Among companies slated to report are financial heavyweights Bank of America and Wachovia on Tuesday; technology bellwethers Apple, on Tuesday, eBay
and Motorola on Wednesday, and AT&T, on Thursday. Among major industrials and big oil, UTX and ConocoPhillips report on Wednesday and Caterpillar Friday.
A Look at Jobs on Thursday
Investors will sift data to assess the pulse of the nation's economic health from first-time claims for state unemployment insurance benefits and existing-home sales for December, both to be released Thursday.
The forecast for jobless claims is 325,000, while the pace of existing home sales is expected to show an annual rate of 4.95 million, according to Reuters polls.
The sell-off has been so steep that stock valuations look reasonable and may suggest large-caps do not have much further to fall, said Jack Ablin, chief investment officer at Harris Private Bank in Chicago.
To be sure, Ablin said, the Russell 2000 is one of the most overvalued major index in the world and could tumble perhaps another 40 percent, he said.
"From a valuation basis of large caps, we're reasonably close to fair value depending on what the assumption of earnings is," Ablin said.
Even if earnings growth is negative in 2008, "maybe that means we have to come down another 5 percent," Ablin said. "But I don't see the bottom falling out," he said.
Companies that make up the S&P 500 are expected to post earnings growth of 15.3 percent in 2008, according to Reuters Estimates.

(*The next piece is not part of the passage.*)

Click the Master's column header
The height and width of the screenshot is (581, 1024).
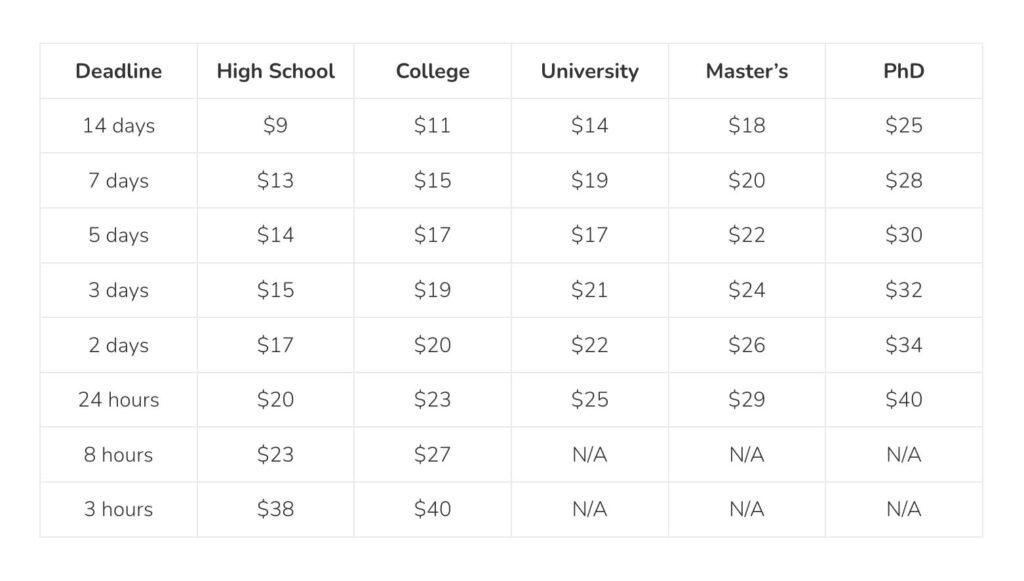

At the beginning of the week, the S&P 500 was trading at 13.82 times forward earnings, Reuters Estimates said, below a historic average of about 15 percent.
But in a time of market turbulence sentiment will trump fundamental analysis of stocks.
"If people don't feel like buying, they're not going to buy and we'll overshoot and maybe the market ultimately gets cheap," Ablin said. "I would say right now we do still have negative skew."